Monday, February 14, 2022

Defining Love


Saturday night, I came across the post of Anderson Cooper announcing the birth of his second son, Sebastian.  I played the video of him explaining how he and his former partner and now best friend were parenting both sons and the children's surnames would both be Maisani-Cooper.  They are a family. He described how he felt the presence of his deceased mother, father and brother while raising toddler Wyatt Cooper with Ben.  He then read a quote from his father, Wyatt Cooper which made me weep.  

All of it made me weep. 

(Thank you to the man on Twitter who painstakingly captured the words on video in written form.) 

Here are Wyatt Cooper's amazingly loving and accurate words. 

"Life itself is brief. And yet each life encloses all eternity.  We are, all of us separately and together engaged on the same tough journey. Each of us taste its joys and sorrows.  Each of us gets by as best as we can. And we must whenever possible reach out to each other tentatively to touch with our hands, with our eyes, and with our hearts. We must wish for each other love and laughter, good thoughts and happy days.  We must go rejoicing in the blessings of this world. Chief of which is the mystery, the majesty, the magic that is life."

For some reason, ever since Anderson Cooper started writing and documenting his and his mother's life and their relationship journey, I was mesmerized.  First in the book, "The Rainbow Comes and Goes" and then in a documentary, "Nothing Left Unsaid."  Anderson has been through tremendous loss, and examined it and come through it looking for light and love. Gloria Vanderbilt led an astounding life trying to fill in the gaps for missing loved ones.  A dad that died when she was one and a mother who was not able to connect with her.   She and Anderson shared their grief over losing his dad, Wyatt, all too soon and then ten years later, his brother, Carter. They shared how their relationship worked and didn't work.  I love a family who speaks their truth and tries to work things out together.  Relationships are messy and there has to be open, honest and mature communication.  If you don't have that, it's really hard to make it work for both parties. 

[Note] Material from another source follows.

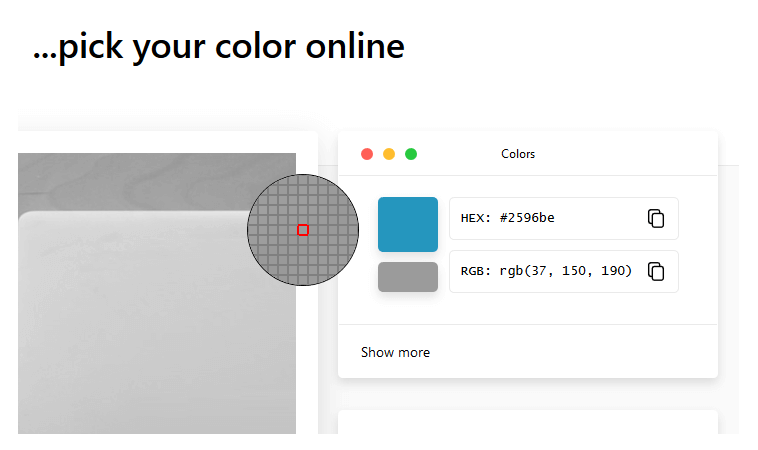Click the RGB rgb(37, 150, 190) field
The width and height of the screenshot is (758, 450).
tap(564, 271)
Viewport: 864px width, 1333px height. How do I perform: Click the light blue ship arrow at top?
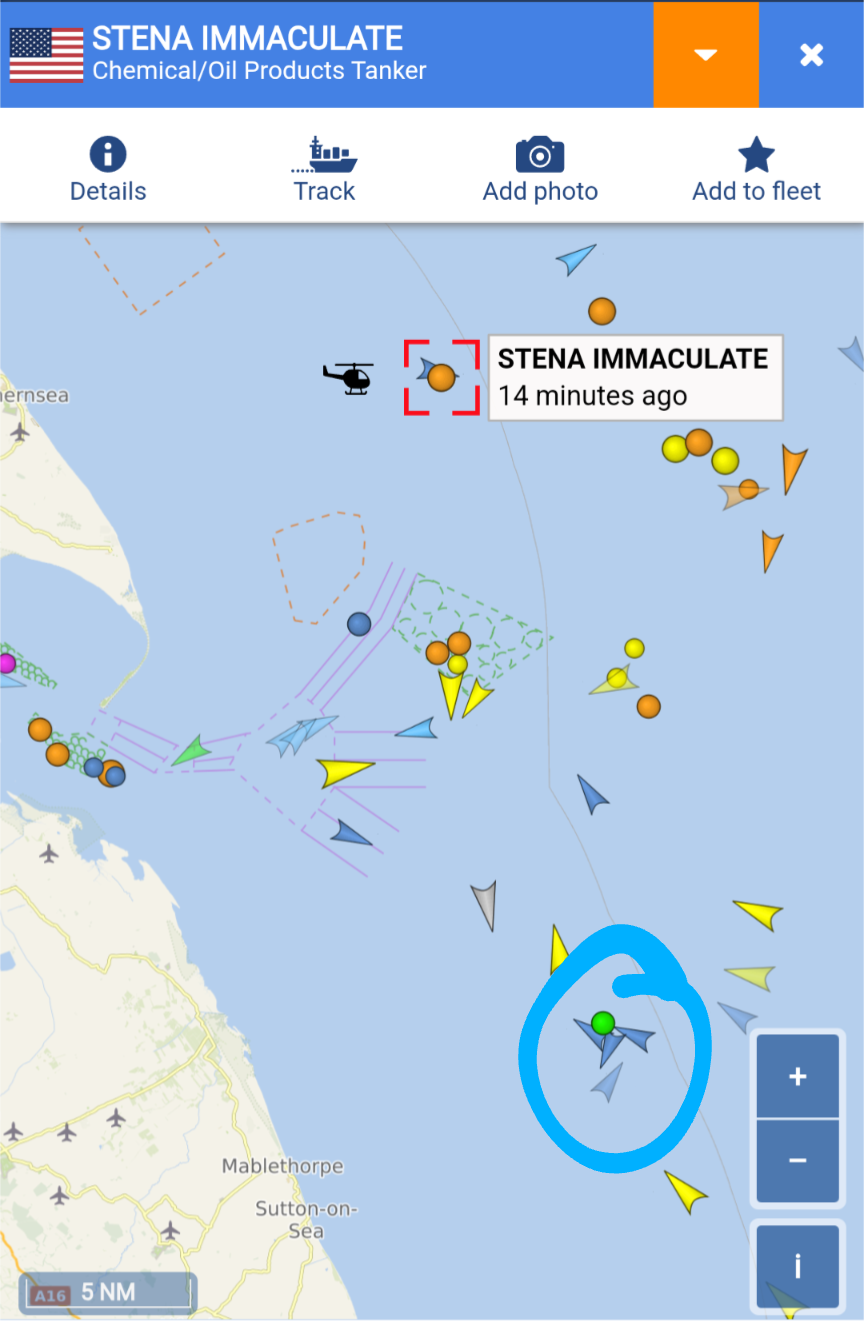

I celebrate Anderson and his best friend choosing to raise a family together and it really resonates deeply for me.  Family can be who you make it to be.  It can be those who reach out and touch our hands, eyes and hearts.  I have tried to connect on a deeper level with family and it just hasn't worked.  It's devastating to come to that conclusion yet I have learned that God ( the Divine One, the Trinity, the Christ Consciousness or Universe) will bring people and situations into my life that will fill my longing for attachment and connection in a loving and kind way.  It will not look like what I expected but if I can let go, forgive and move on, my heart will be touched by love when I least expect it. 

Today, on Valentine's Day, a manufactured day with confusing origins, I will still celebrate LOVE. 

The kind of love that listens to my deepest concerns and I listen to theirs.  A love that is kind, responsive, mature and patient.  It's not perfect but it shows up.  That's my version of First Corinthians 13.  A veil is lifted and I only understand in part, but the part, the mystery that I see is so generous and overwhelming, I can't do anything but figure out how to lean into it again and again. 

I am so very thankful for the loves in my life.  The unit that I created: my husband and daughters,  friends who are soul sisters, family, and others who cross my path in all kinds of ways.  And of course,  the four legged sweethearts cannot be left out!